Physical-time grounding (standing lens)

Monod sits upstream of and orthogonal to the four axes — it models steady-state count distributions, not velocity or time — but it constrains their inputs:

1. Latent time. N/A — no time/velocity inferred; Monod returns kinetic parameters + uncertainty.
2. Scale degeneracy. Echoed at the rate level: rates are fit in units of k (k≡1), so they are relative — the steady-state-distribution analog of velocity’s scale degeneracy.
3. External anchor. None of its own (steady-state snapshot); but its technical model is the kind of explicit accounting velocity methods lack.
4. Constant-rate / normalization.
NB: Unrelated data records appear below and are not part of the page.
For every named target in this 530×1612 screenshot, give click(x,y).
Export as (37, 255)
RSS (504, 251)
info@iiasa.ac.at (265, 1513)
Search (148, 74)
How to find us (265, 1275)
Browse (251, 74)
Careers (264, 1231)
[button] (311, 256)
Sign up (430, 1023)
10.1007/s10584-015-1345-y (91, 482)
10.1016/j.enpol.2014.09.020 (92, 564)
Its core contribution: the u/s counts feeding the splicing-kinetics-ode are distorted by normalization and by length-biased nascent capture — so the α/β/γ (and hence velocity and latent time) inherit the distortion.
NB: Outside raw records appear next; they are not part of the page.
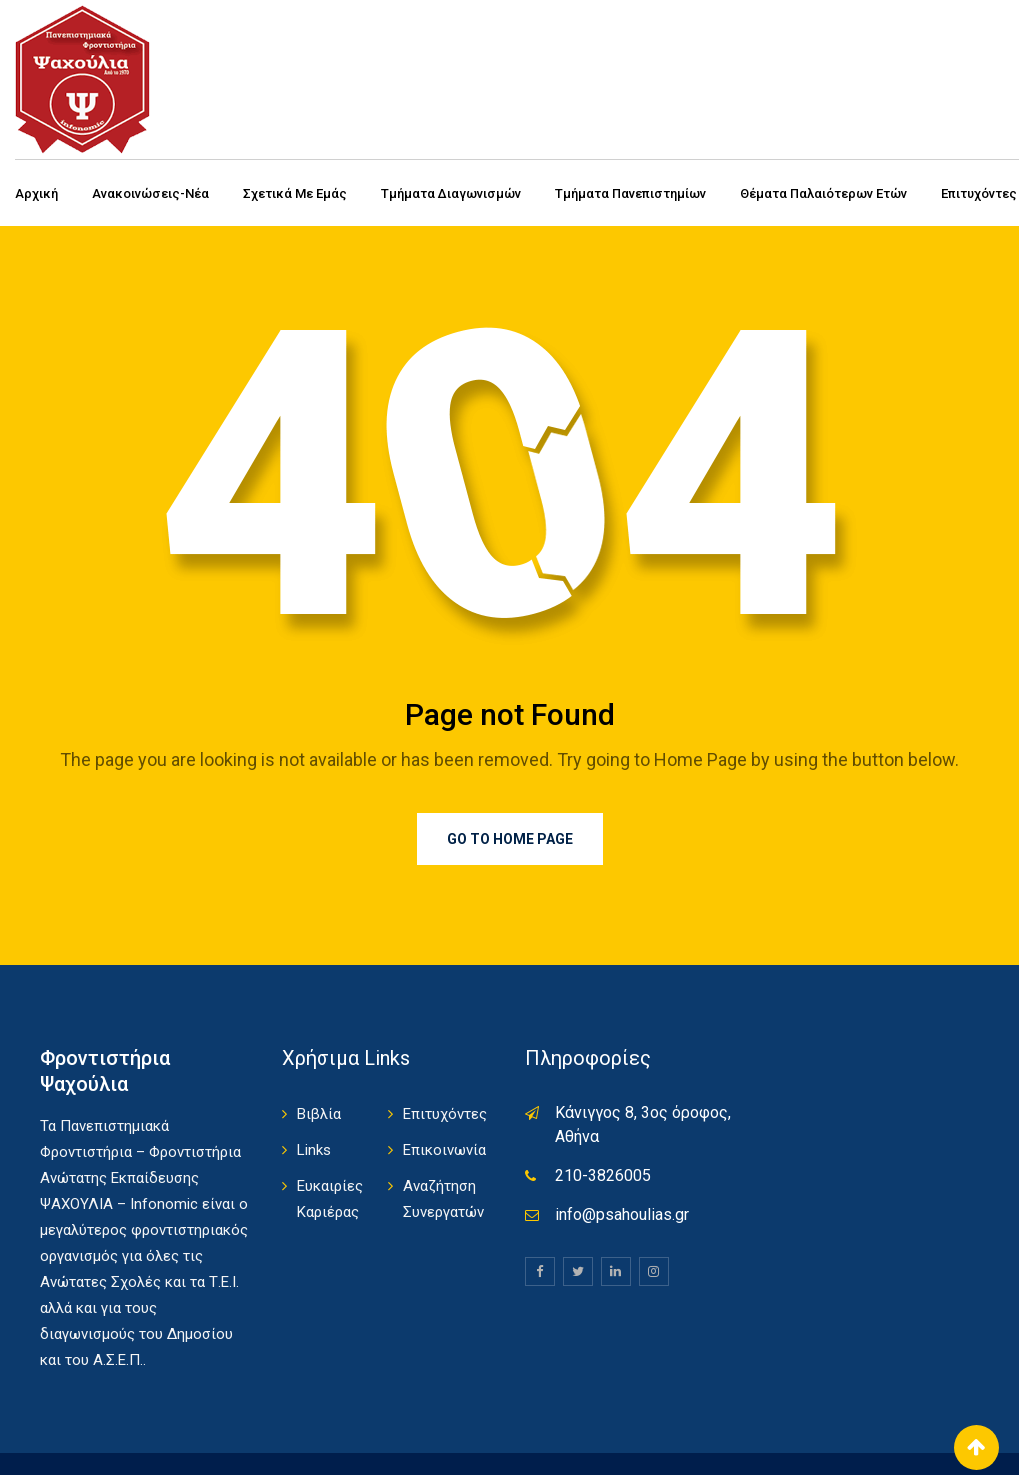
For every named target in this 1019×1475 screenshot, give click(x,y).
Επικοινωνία (444, 1150)
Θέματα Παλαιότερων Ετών (823, 193)
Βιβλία (319, 1114)
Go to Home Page (510, 839)
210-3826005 (603, 1175)
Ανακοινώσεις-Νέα (150, 193)
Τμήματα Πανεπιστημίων (630, 193)
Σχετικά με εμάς (295, 193)
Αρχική (36, 193)
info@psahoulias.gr (622, 1214)
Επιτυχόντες (445, 1114)
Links (314, 1150)
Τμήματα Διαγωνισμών (451, 193)
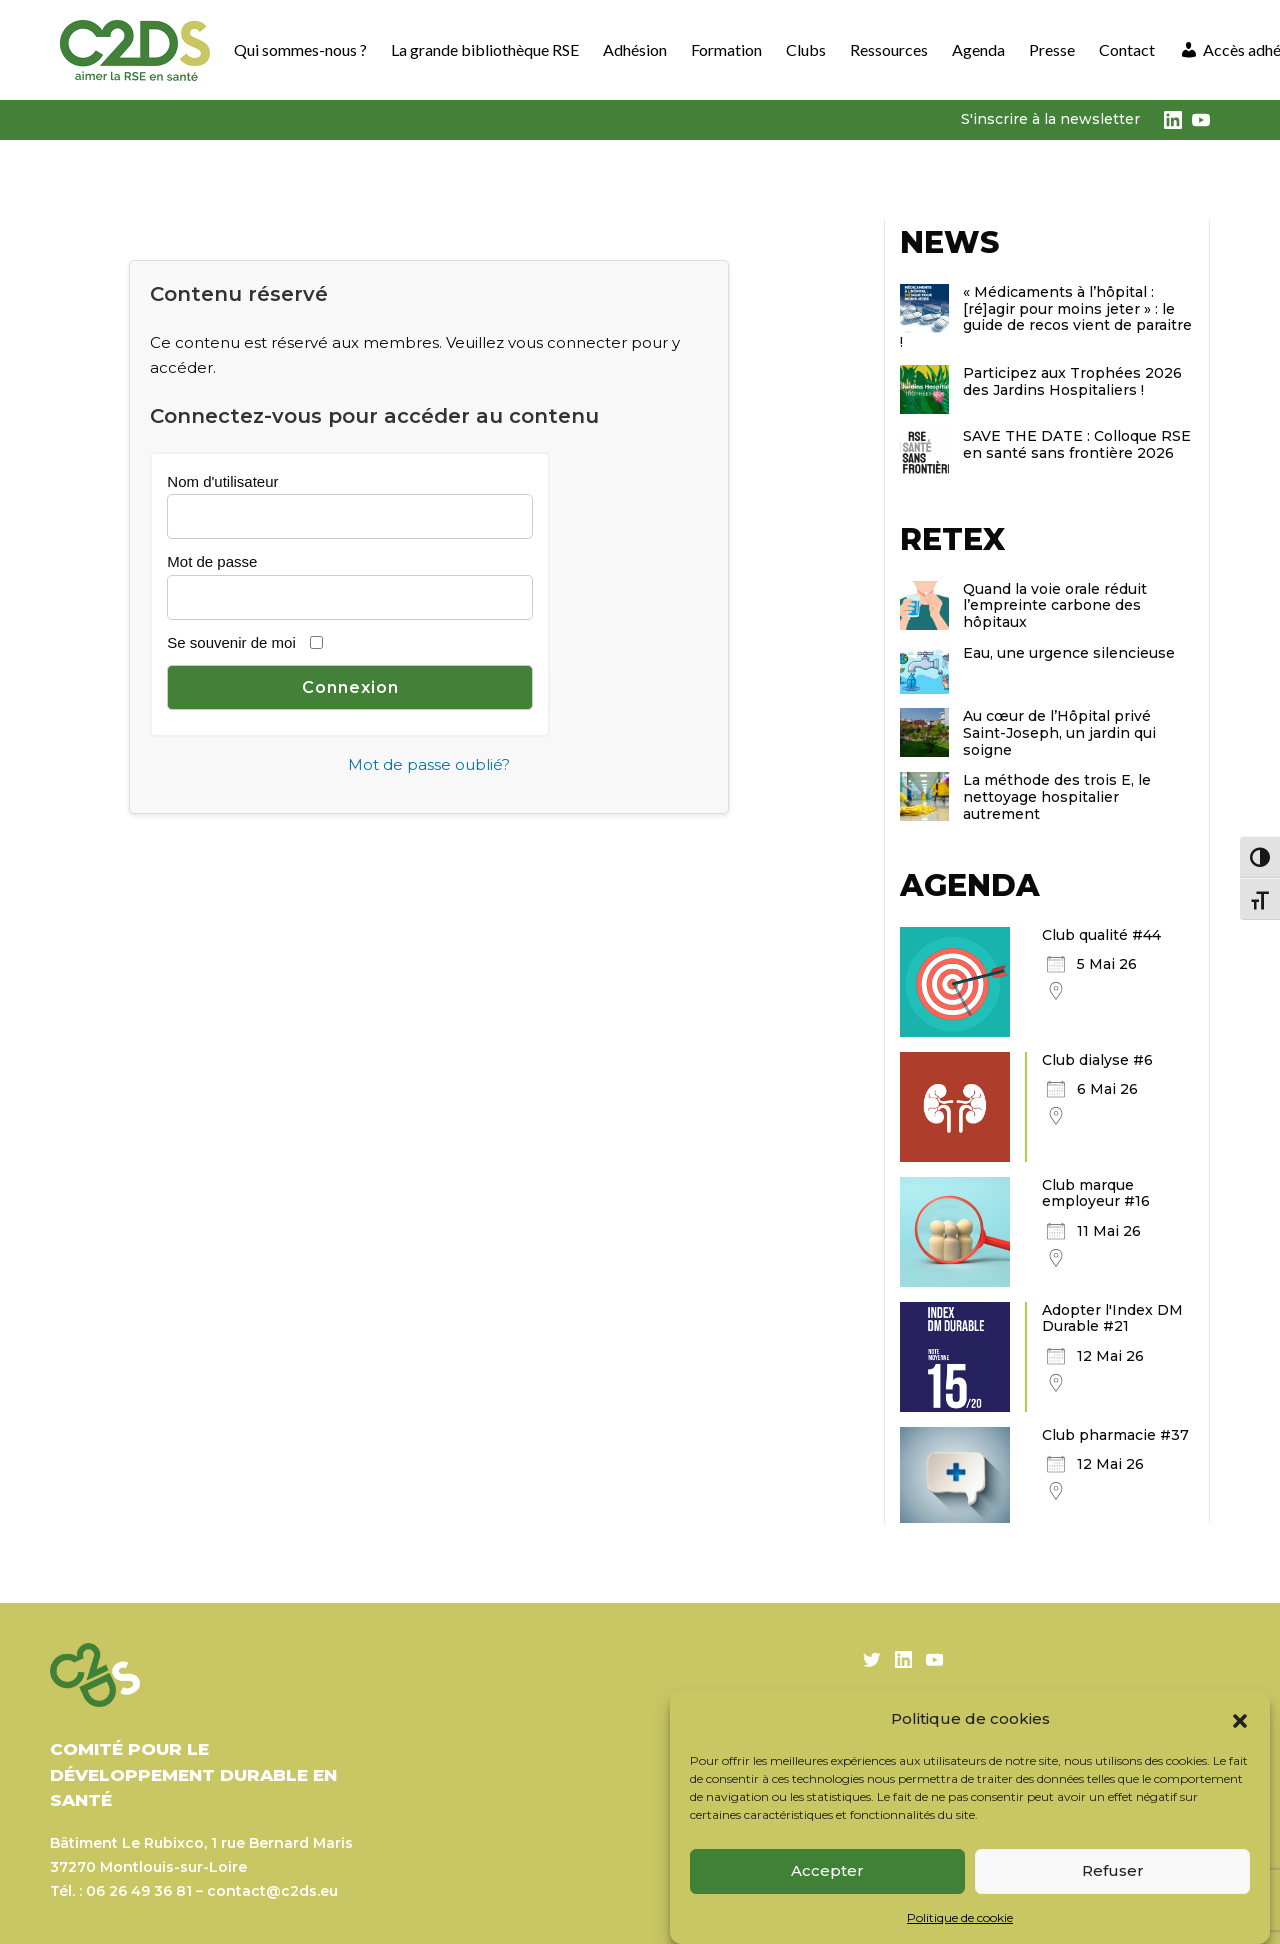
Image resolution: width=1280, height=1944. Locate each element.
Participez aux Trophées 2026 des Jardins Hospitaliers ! (1072, 381)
The precise Monod takeaway for FlowVelo: before arguing about time, fix the counts. Nascent capture is length-biased and nascent/mature are causally linked — modeling that (rather than normalizing it away) is prerequisite to trustworthy α/β/γ. Borrow the biological-vs-technical split and FIM uncertainty ideas.

Figure

Fig 1 — the Monod framework (Gorin et al., Nat Methods 2025; monod-gorin). (a) From observed nascent + mature counts, Monod fits a model with a biological block (rate k → burst size b → DNA → splicing β → degradation γ) and a technical block (capture C_N, sampling), then exposes a “Monod interface” for biological discovery, model selection (constitutive vs bursty), data integration, and noise-contribution decomposition (bio vs technical, per gene). (b–d) DE-θ: changes in burst size vs burst frequency and noise modulation at constant mean. (e–h) splicing-rate dynamics over germ-cell development. The figure is the visual case for “model the stochasticity, don’t normalize it away.”

Key Quotes

“an alternative, physical approach to leverage the stochasticity, size and multimodal nature of these data to explicitly distinguish their biological and technical facets … minimize the use of opaque or distortive normalization and transformation techniques.” — Abstract.
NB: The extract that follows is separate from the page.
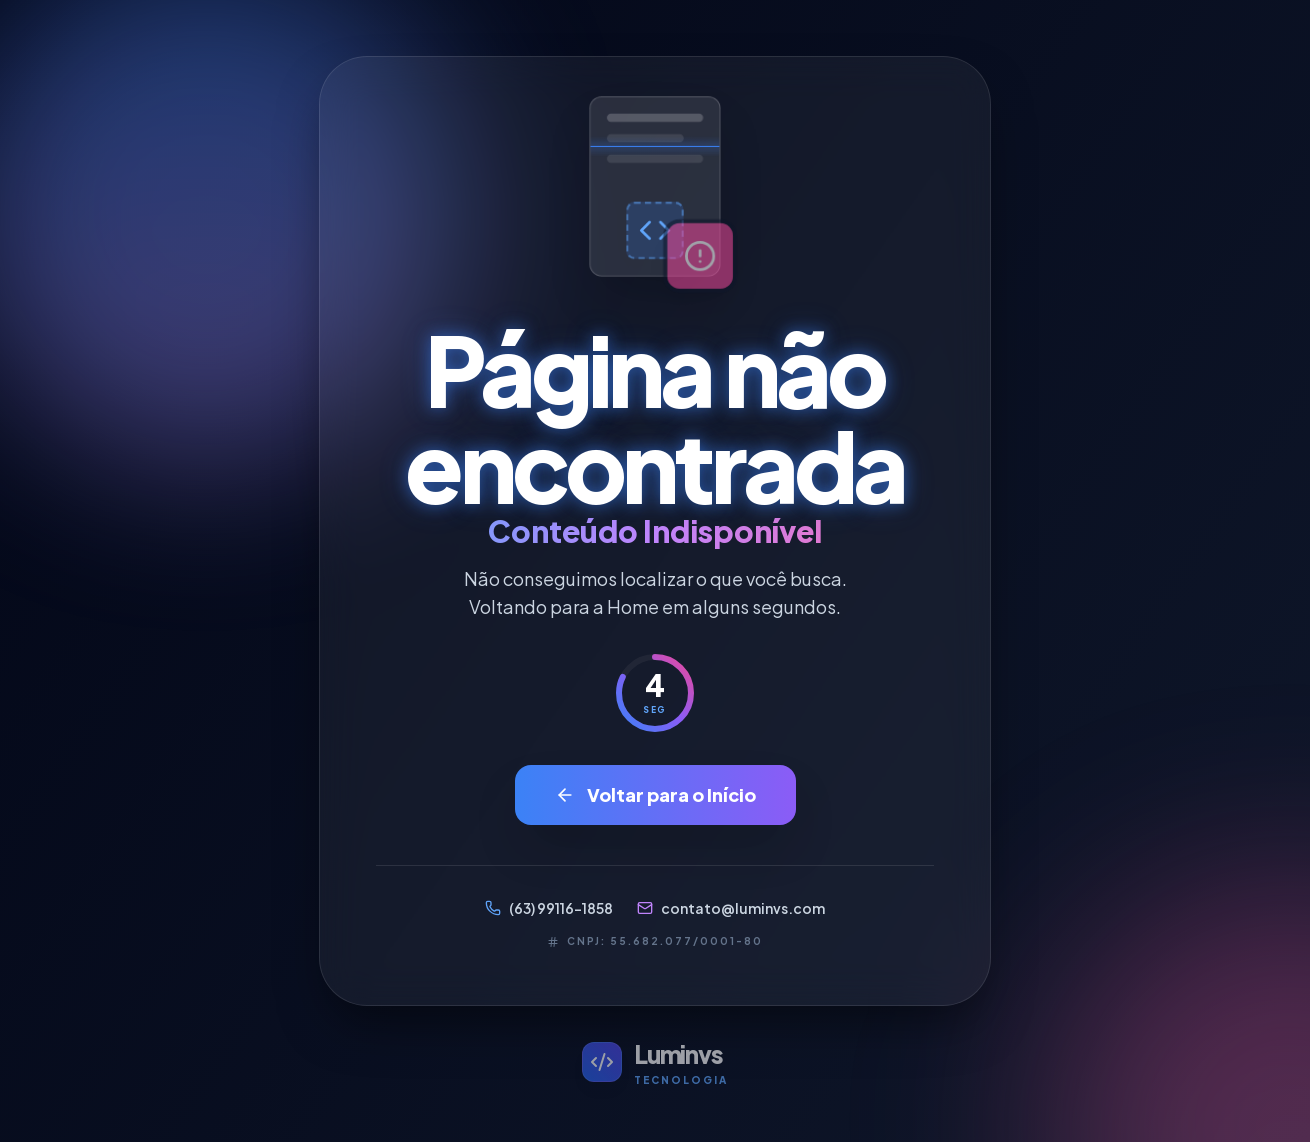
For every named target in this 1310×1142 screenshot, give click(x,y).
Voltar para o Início (655, 794)
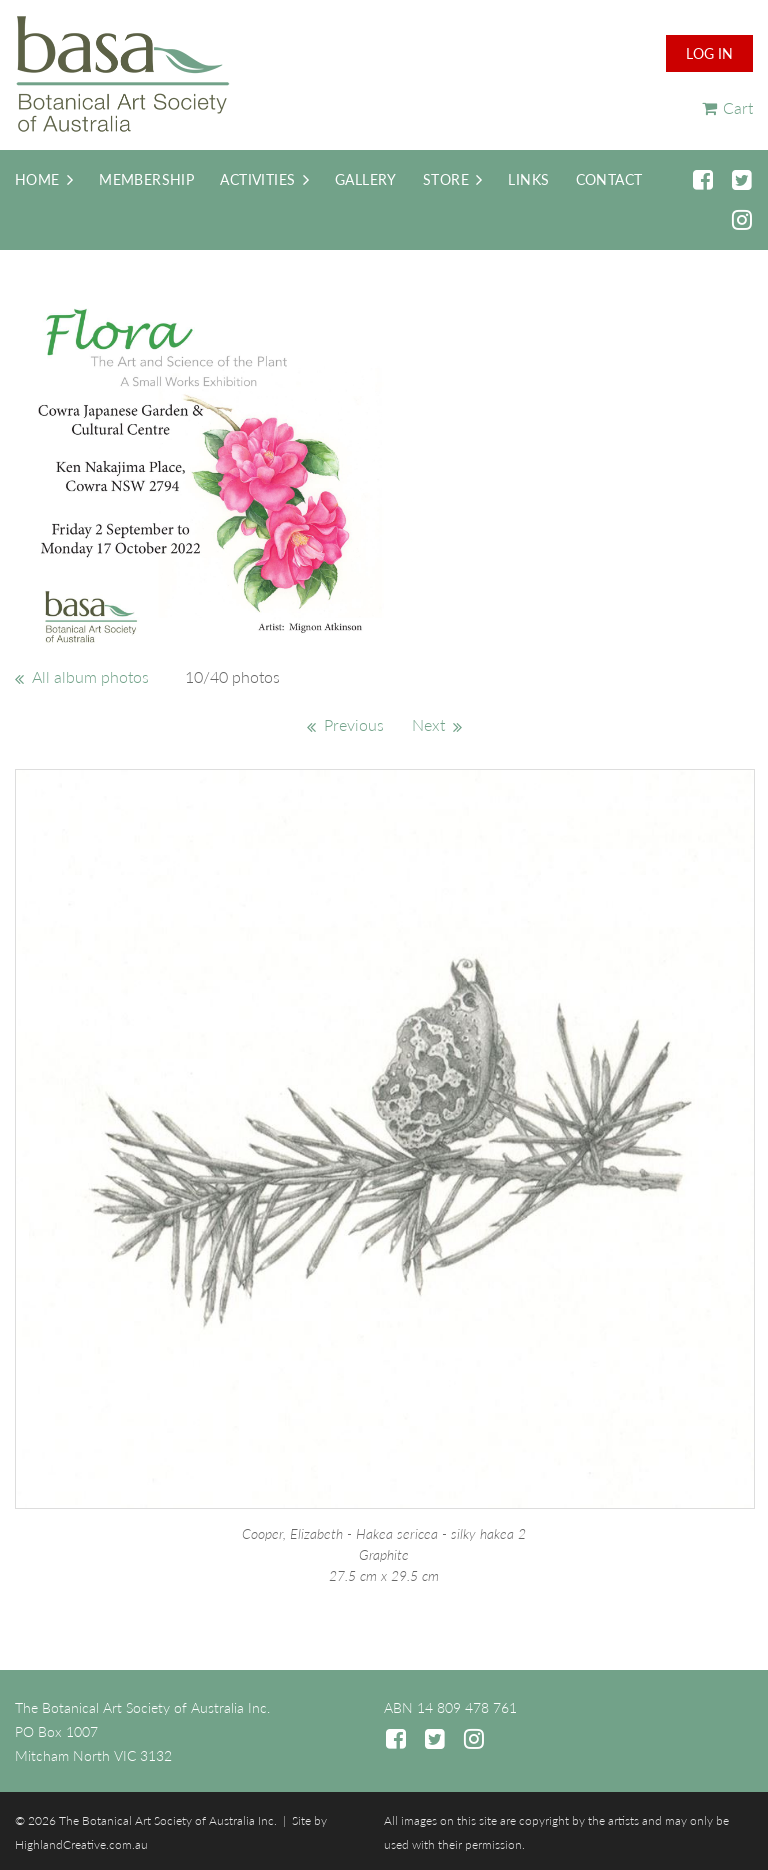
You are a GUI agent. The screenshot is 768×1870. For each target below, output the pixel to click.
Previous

“Common bioinformatic analysis pipelines often treat nascent and mature mRNA as independent rather than causally linked, conflate them or ignore nascent mRNA entirely.” — the velocity-relevant indictment.

Connections

• Cell2fate — the method entity (upgraded from bookmark-only).
• GennadyGorin / LiorPachter — authors; the biophysics pole of velocity-skepticism.
• splicing-kinetics-ode — the kinetics Monod models stochastically (CME); whose input counts it corrects.
• velocity-skepticism — the normalization/biophysics critique, made constructive.
• dynamical-systems-formulation — shares the “rigorous biophysics over ML heuristics” stance with JianhuaXing.
• cell-growth-omission-2025 — a sibling “missing physics” critique (growth vs normalization/capture).
• velocity-discourse-2025-2026 — bookmarked there.
• FlowVelo — fix the counts (capture bias, normalization) before the time axis.

Contradictions

• No conflict. Upgraded from abstract-level to full text: adds the technical capture model, six transcription models, DE-θ, and the k≡1 rate-relativity detail. Reinforces a measurement/normalization axis orthogonal to the identifiability/physical-time axis.